On the merits, the Court once again held— albeit in a fractured analysis —that Myriad's composition claims directed to "isolated" DNA molecules, whether limited to cDNAs or not, are patent-eligible subject matter under 35 U.S.C. § 101. Thus, the Court reversed the district court's grant of summary judgment of invalidity under § 101. The Court also reversed the district court's conclusion that Myriad's claimed method of screening potential cancer therapeutics is not patent-eligible subject matter because that method involves the creation of "transformed" host cells. The Court, however, affirmed the district court's decision that Myriad's method claims directed to "comparing" and "analyzing" DNA sequences are patent ineligible because similar claims were held to be unpatentable in Mayo.

BACKGROUND

Plaintiffs sought a declaration that fifteen claims from seven patents assigned to Myriad are drawn to patent-ineligible subject matter under 35 U.S.C. § 101. Three categories of claims were considered: (1) composition claims directed to "isolated" human BRCA genes and mutations in those genes that correlate with a predisposition to breast and ovarian cancers; (2) method claims directed to "analyzing" or "comparing" a patient's BRCA sequence with the normal sequence to identify the presence of cancer-predisposing mutations; and (3) a method claim to "screening" potential cancer therapeutics by growing cells, detecting the rate of growth, and comparing rates of cell growth in the presence or absence of a potential cancer therapeutic.

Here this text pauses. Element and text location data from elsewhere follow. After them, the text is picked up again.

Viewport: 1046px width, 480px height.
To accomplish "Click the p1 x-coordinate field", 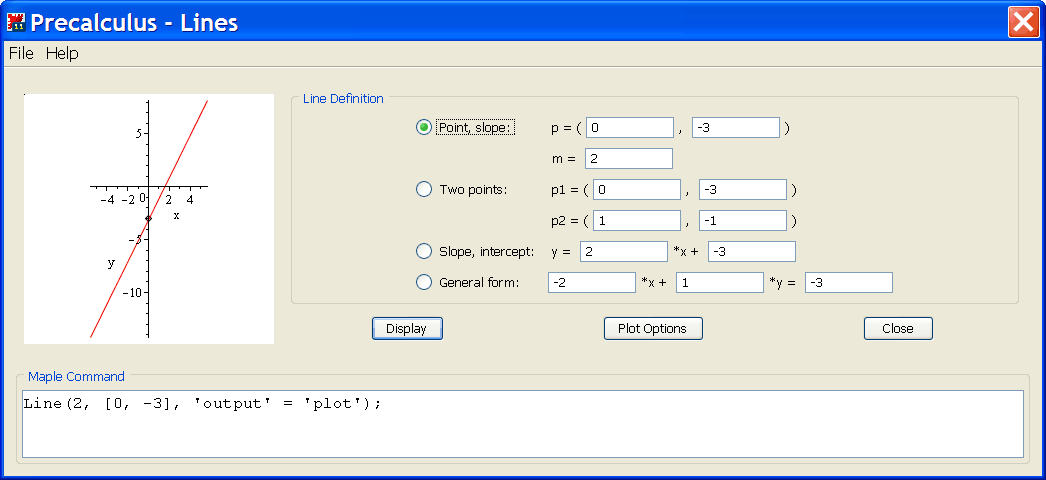I will (637, 190).
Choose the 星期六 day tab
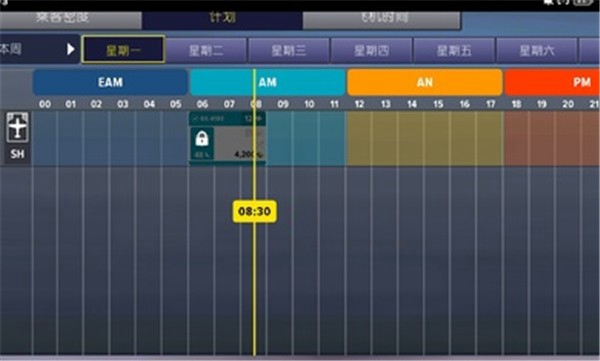Image resolution: width=600 pixels, height=361 pixels. point(536,50)
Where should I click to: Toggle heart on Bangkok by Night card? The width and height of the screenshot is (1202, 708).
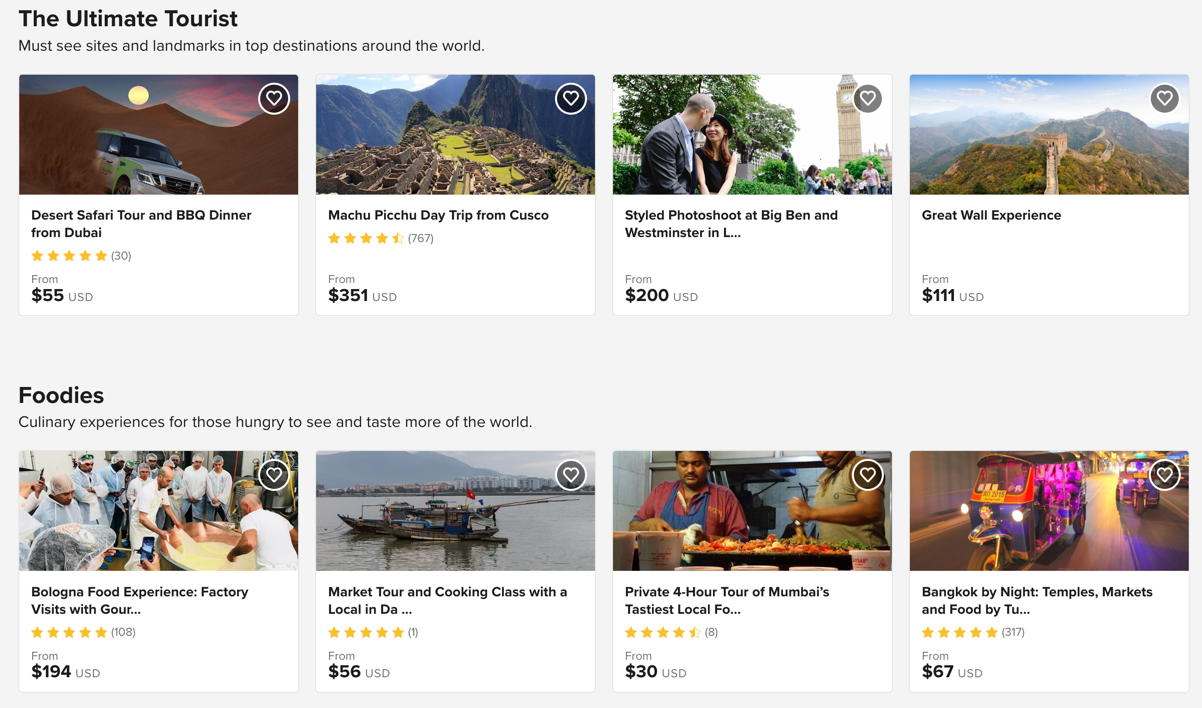1165,475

On March 29, 2010, Judge Robert W. Sweet of the United States District Court for the Southern District of New York issued a summary judgment opinion invalidating all of these claims under 35 U.S.C. § 101. See Ass'n for Molecular Pathology v. U.S. Patent & Trademark Office, 702 F. Supp. 2d 181 (S.D.N.Y. 2010). Before reaching the § 101 issue, the district court held that Article III standing existed under the Supreme Court's "all the circumstances" test, MedImmune, Inc. v. Genentech, Inc., 549 U.S. 118, 127 (2007), because the Plaintiffs, who included several doctors and scientists, were ready and able to perform clinical BRCA testing, but prevented from doing so. Id. at 390-91.

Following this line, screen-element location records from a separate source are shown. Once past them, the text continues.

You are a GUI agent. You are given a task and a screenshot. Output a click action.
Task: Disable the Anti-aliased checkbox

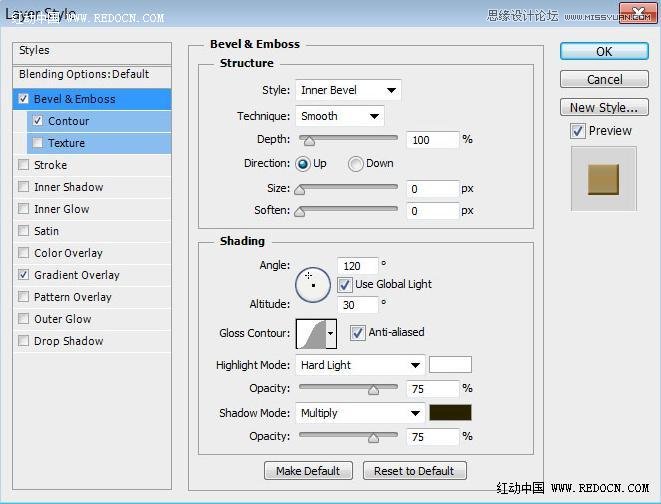point(358,333)
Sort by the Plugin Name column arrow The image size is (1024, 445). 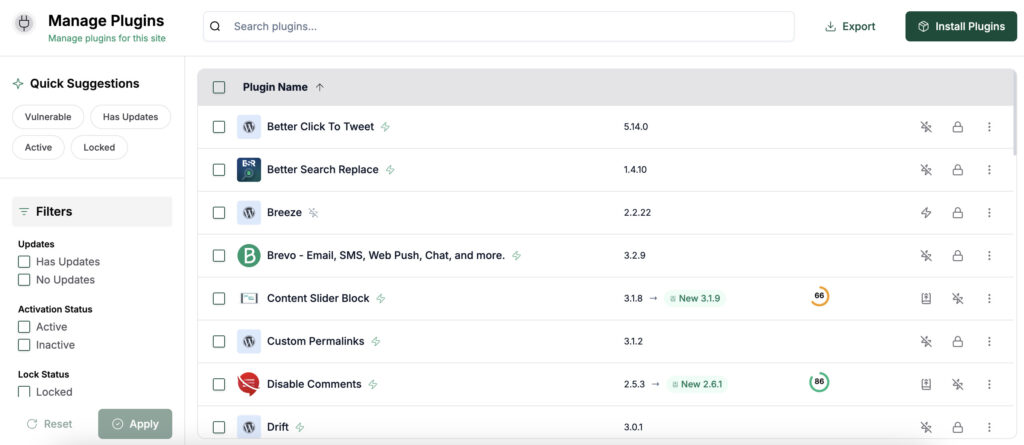tap(319, 87)
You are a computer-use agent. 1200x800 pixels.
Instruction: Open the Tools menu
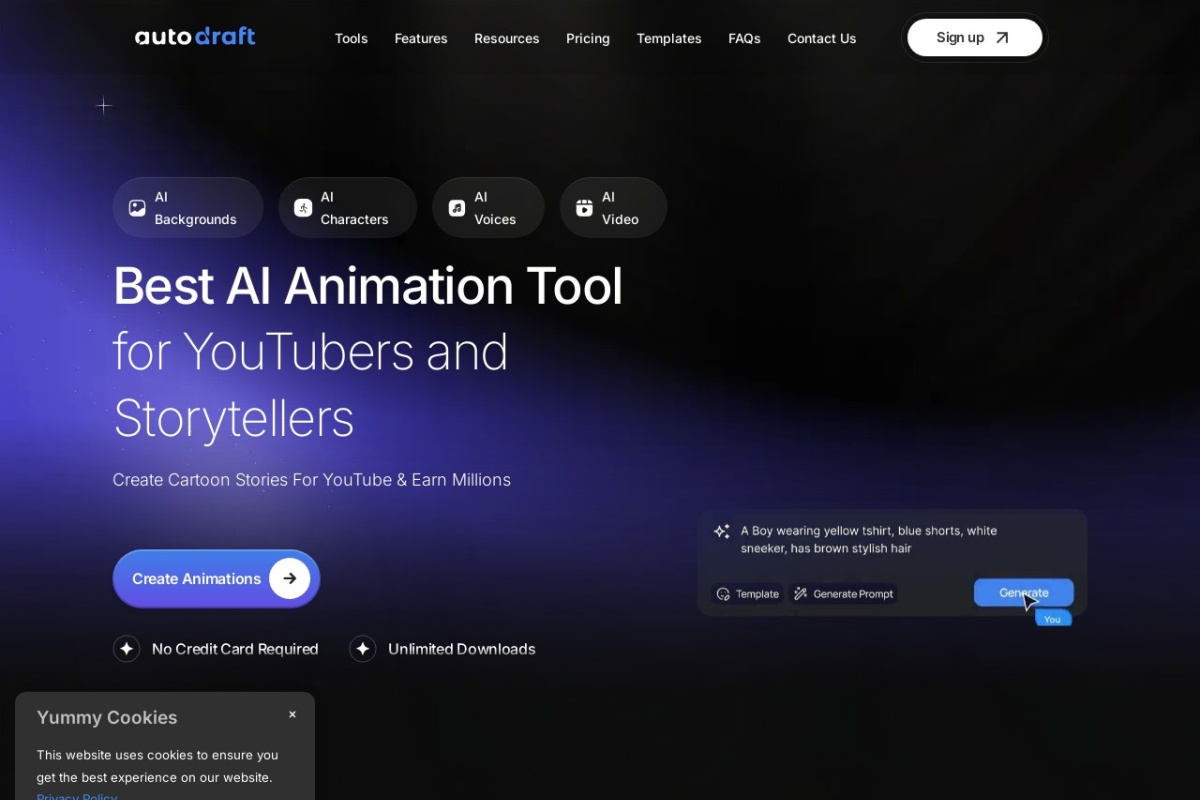coord(351,38)
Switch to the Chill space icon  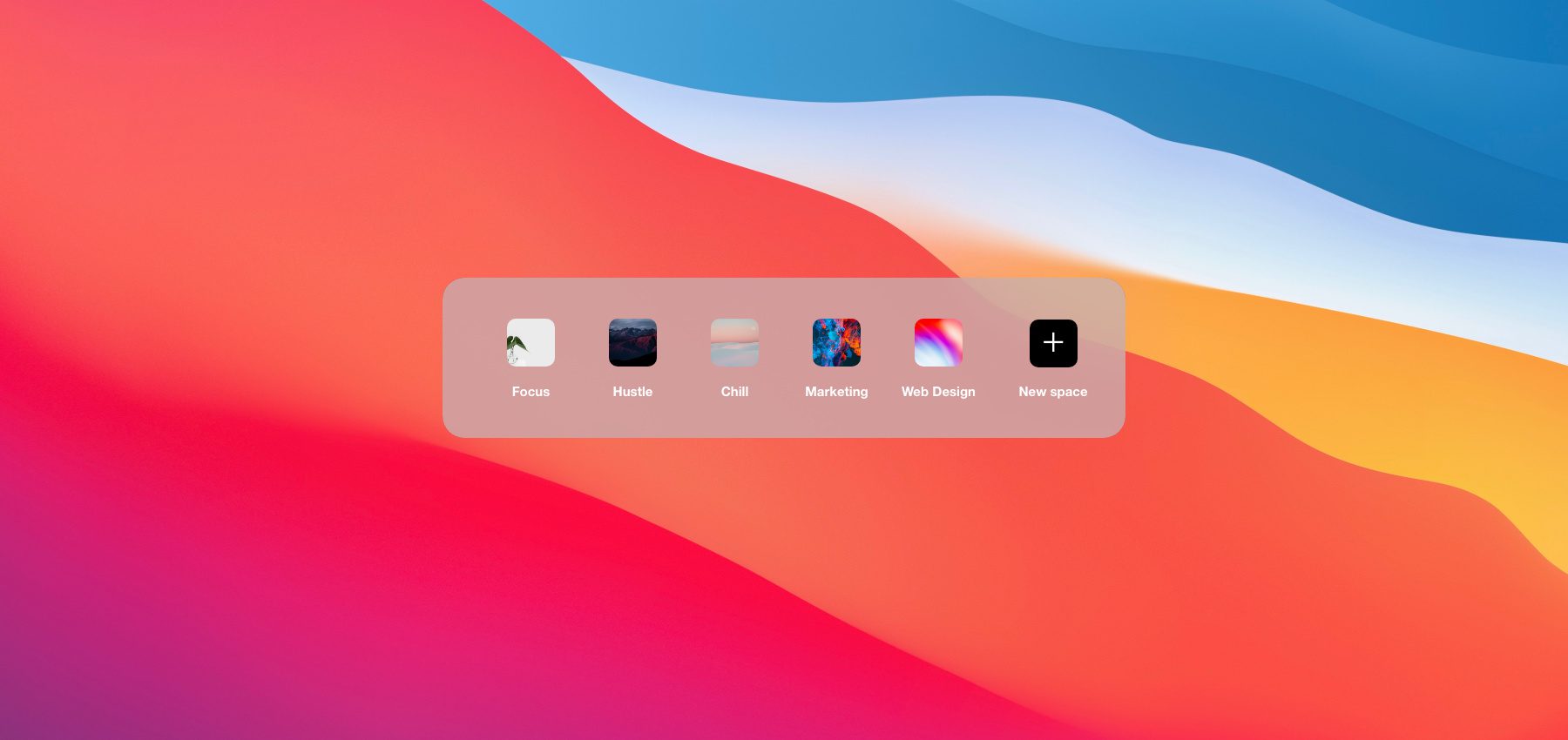point(734,342)
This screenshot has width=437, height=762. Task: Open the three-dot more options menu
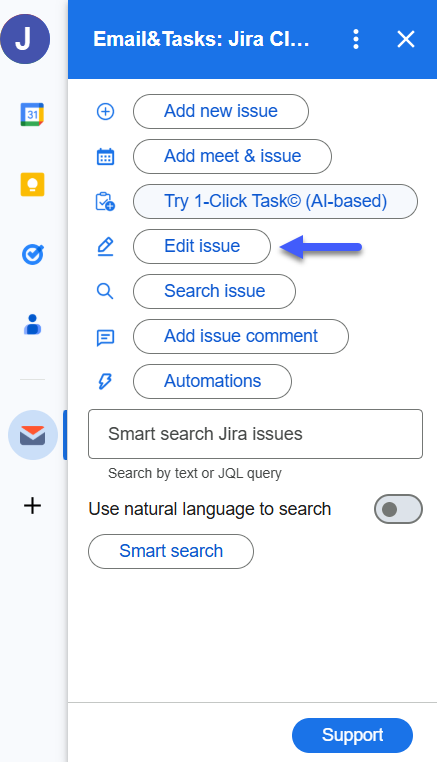pyautogui.click(x=356, y=39)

With respect to the § 101 issues, the district court held that the composition claims were drawn to nonpatentable "products of nature," noting that isolated DNA molecules are not "markedly different" from native DNA molecules. Id. at 222, 232. With respect to the method claims, the district court, pre- Bilski, held them all patent-ineligible under the now-overruled machine-or-transformation test because the claims covered mental processes independent of any physical transformations. Id. at 233-37.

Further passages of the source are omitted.